Task requirements: All lines from the one containing "The width and height of the screenshot is (199, 157)." down to the one containing "Click the refresh", both ends included, are to be given again exactly; omit the rest of the listing below.

Provided records:
◇ ◇ ◇

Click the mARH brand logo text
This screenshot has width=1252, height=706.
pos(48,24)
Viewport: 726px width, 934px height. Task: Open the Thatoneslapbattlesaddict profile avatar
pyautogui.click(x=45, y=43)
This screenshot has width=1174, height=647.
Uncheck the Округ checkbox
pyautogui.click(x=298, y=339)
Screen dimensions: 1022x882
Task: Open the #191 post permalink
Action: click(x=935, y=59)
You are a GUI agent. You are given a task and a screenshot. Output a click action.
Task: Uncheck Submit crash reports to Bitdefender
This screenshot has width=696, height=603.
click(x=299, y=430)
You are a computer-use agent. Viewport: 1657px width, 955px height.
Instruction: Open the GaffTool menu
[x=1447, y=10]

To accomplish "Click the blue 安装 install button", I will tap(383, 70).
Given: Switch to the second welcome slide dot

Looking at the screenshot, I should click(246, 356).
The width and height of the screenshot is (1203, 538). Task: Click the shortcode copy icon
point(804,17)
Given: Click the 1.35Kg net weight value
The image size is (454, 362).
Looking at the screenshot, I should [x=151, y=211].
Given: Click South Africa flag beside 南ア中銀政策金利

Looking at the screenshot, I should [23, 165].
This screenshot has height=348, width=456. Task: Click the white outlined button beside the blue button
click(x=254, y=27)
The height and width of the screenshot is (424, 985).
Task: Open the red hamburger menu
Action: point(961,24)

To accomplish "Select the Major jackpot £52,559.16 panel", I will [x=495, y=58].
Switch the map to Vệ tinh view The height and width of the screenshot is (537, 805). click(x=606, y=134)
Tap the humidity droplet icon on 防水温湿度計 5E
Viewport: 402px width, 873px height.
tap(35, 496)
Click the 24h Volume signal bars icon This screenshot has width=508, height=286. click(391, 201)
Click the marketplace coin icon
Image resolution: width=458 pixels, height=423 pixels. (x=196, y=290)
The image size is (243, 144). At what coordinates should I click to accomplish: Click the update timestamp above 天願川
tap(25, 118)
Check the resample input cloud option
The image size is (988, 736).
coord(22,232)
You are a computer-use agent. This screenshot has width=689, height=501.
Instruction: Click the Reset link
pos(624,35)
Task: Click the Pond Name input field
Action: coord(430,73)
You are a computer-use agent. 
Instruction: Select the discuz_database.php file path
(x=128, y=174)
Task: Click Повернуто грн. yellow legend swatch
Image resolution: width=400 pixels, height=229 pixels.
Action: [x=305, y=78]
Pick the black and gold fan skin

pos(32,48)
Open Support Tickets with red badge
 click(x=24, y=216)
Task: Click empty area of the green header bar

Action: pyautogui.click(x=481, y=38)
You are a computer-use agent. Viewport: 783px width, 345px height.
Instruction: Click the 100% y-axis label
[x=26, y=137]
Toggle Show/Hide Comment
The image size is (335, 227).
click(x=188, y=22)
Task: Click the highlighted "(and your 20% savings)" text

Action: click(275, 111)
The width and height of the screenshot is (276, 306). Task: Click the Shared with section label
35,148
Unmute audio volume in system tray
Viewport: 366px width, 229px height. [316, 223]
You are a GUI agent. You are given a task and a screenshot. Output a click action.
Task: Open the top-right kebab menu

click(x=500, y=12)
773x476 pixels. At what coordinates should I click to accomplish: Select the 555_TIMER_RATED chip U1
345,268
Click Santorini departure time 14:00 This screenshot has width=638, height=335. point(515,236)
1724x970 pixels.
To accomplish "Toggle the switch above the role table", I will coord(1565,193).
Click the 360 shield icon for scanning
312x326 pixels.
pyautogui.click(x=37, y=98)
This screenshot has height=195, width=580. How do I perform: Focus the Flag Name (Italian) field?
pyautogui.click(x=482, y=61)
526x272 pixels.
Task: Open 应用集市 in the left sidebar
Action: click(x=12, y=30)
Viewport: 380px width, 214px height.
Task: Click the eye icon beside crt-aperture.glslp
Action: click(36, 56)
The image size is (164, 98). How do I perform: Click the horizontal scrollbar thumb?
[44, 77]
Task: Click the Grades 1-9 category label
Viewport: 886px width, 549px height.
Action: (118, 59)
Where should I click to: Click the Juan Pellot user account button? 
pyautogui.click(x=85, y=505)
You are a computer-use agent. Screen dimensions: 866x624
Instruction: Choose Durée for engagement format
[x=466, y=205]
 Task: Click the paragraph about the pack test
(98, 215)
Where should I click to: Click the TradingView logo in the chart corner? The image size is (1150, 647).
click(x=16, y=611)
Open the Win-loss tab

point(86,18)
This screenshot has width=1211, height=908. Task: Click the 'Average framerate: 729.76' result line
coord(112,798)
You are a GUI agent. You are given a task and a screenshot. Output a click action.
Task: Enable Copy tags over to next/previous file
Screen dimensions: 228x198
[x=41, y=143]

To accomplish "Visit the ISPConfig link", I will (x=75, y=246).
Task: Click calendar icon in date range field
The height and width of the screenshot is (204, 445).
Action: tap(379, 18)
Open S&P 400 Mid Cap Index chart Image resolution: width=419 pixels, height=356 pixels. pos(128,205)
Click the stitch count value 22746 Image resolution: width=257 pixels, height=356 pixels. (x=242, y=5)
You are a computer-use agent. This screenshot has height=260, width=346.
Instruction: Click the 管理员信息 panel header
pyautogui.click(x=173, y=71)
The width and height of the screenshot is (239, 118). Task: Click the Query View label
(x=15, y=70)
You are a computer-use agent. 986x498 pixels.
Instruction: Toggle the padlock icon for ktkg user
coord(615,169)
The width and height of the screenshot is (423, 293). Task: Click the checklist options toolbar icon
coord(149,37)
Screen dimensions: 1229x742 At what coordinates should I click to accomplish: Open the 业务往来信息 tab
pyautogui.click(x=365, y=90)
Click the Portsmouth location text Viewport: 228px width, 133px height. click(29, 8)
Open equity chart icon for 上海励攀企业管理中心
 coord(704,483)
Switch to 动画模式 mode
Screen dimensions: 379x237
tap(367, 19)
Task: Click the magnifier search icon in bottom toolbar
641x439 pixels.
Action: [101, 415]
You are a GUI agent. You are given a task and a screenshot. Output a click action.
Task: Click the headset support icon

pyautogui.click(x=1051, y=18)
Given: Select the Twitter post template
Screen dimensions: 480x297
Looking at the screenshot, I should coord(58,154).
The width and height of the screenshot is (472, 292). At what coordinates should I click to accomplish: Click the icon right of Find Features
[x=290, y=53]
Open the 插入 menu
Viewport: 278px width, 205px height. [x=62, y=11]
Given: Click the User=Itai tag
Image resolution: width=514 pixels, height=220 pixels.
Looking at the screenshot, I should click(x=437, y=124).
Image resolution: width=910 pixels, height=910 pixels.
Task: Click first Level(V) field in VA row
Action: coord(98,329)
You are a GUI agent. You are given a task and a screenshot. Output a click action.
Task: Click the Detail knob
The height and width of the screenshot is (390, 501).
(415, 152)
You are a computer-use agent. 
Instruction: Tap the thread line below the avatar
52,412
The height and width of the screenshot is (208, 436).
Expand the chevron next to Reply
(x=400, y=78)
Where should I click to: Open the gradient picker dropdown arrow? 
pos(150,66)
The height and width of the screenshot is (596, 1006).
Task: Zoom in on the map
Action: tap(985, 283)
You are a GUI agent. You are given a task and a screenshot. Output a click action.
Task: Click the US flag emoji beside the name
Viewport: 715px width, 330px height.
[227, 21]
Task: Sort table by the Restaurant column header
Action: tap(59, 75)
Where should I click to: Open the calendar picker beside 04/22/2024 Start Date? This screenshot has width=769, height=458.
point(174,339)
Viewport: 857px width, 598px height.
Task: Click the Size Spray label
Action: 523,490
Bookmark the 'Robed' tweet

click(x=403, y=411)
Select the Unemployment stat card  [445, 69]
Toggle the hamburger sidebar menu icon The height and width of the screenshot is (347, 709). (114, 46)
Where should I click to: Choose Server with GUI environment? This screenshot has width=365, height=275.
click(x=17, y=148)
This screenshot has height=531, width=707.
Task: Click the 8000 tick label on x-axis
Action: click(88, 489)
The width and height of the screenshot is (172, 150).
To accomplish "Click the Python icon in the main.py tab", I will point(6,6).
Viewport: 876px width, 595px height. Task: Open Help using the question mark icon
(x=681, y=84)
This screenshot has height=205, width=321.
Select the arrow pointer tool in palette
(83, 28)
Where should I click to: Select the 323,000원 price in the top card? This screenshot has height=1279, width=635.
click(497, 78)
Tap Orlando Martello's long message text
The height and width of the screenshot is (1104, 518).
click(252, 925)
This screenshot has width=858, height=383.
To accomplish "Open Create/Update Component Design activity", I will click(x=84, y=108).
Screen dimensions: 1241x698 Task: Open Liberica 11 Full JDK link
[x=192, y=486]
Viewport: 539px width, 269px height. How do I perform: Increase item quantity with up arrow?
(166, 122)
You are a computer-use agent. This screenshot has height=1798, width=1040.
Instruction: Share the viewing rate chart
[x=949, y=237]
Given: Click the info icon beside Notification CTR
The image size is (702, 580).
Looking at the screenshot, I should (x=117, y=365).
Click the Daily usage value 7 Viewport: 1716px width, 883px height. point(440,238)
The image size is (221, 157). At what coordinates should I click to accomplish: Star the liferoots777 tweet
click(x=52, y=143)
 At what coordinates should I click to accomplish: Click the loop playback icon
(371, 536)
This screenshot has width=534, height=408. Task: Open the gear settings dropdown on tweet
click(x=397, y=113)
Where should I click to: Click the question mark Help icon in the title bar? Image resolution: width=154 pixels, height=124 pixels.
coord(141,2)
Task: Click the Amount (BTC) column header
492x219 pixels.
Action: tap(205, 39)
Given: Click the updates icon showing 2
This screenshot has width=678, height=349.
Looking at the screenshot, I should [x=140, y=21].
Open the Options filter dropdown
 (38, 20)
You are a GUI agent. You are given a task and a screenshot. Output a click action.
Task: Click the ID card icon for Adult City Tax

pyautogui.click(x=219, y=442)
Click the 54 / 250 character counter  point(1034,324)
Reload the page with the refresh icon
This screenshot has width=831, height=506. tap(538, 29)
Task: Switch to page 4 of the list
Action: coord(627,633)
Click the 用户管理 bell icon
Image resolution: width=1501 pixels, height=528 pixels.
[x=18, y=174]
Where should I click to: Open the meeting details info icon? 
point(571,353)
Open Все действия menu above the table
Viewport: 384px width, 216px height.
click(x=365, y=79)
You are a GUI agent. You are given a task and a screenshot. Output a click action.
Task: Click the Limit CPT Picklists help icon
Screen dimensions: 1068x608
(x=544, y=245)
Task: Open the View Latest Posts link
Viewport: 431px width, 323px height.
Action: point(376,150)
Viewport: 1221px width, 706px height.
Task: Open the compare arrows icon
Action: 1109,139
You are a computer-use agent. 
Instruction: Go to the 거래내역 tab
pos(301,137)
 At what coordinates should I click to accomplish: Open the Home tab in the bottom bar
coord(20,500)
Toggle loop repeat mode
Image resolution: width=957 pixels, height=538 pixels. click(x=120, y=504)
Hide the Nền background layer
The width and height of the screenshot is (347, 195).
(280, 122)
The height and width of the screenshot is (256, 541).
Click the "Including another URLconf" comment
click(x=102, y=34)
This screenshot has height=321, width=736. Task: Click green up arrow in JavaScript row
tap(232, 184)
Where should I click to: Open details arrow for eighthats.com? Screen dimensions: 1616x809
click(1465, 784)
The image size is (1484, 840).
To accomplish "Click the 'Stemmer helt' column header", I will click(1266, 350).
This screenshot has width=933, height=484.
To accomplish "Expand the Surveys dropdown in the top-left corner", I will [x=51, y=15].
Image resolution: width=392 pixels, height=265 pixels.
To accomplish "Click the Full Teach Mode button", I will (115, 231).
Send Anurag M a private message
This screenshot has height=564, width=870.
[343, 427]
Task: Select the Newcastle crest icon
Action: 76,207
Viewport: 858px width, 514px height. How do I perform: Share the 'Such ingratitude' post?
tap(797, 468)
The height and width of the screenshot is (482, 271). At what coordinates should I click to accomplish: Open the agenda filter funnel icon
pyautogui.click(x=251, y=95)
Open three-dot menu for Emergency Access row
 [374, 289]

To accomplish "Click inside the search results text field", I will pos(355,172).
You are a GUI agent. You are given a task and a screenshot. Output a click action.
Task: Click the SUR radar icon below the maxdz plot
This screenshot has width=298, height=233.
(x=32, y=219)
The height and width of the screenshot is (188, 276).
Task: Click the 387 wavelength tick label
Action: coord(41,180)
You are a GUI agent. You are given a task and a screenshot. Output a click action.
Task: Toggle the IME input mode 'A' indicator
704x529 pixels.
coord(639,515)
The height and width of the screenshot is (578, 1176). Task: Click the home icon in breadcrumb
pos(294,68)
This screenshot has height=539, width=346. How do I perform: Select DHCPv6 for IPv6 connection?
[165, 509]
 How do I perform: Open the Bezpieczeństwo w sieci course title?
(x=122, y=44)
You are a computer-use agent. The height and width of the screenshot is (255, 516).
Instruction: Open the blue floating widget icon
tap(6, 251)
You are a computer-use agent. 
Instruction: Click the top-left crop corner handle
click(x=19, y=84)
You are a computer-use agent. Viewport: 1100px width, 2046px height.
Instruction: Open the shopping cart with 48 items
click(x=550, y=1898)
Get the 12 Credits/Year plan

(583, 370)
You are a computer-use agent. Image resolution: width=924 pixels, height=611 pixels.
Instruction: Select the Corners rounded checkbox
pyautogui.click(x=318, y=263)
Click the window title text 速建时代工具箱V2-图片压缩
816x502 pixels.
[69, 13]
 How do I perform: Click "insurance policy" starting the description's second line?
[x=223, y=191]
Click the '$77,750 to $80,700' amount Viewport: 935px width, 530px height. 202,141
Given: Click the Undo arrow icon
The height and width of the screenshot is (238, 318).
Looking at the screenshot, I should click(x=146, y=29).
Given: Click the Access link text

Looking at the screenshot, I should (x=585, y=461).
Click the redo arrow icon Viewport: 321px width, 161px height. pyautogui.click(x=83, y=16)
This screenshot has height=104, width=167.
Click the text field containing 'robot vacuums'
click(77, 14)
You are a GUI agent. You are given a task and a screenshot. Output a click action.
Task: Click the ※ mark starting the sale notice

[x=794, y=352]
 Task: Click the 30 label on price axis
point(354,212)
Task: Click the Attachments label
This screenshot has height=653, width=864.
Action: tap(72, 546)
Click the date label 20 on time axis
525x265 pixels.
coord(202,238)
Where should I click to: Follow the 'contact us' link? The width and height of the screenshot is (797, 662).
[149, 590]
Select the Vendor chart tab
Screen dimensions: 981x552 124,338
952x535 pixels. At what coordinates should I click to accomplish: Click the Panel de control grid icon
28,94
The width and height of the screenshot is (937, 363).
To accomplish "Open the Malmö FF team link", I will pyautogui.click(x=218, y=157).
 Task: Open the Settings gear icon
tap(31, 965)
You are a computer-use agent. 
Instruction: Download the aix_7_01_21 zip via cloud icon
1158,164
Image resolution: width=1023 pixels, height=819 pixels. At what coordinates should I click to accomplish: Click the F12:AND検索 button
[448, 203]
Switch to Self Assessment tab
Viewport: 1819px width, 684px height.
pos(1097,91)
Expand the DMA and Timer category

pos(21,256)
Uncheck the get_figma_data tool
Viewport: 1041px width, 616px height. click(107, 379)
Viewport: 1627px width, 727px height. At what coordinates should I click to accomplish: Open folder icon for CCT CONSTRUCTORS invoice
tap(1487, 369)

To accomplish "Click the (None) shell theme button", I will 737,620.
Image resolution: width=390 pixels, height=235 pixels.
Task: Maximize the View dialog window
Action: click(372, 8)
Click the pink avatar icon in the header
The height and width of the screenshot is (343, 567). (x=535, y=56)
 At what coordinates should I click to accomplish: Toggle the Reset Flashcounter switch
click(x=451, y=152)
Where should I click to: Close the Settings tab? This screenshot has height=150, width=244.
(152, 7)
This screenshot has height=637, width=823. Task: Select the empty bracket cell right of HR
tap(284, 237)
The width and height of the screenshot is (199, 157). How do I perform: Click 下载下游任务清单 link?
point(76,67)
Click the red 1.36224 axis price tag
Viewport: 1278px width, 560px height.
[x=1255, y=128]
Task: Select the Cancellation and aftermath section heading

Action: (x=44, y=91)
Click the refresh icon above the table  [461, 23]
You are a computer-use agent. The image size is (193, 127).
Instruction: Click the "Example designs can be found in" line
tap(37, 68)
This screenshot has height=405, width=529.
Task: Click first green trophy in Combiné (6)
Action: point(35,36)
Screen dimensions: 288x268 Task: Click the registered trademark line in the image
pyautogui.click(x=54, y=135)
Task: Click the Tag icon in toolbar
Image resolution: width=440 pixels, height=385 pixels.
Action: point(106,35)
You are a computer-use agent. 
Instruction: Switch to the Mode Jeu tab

◇ ◇ ◇

Expected answer:
The width and height of the screenshot is (199, 157). How do I perform: Click 下载下游任务清单 link?
point(76,67)
Click the red 1.36224 axis price tag
Viewport: 1278px width, 560px height.
[x=1255, y=128]
Task: Select the Cancellation and aftermath section heading

Action: (x=44, y=91)
Click the refresh icon above the table  [461, 23]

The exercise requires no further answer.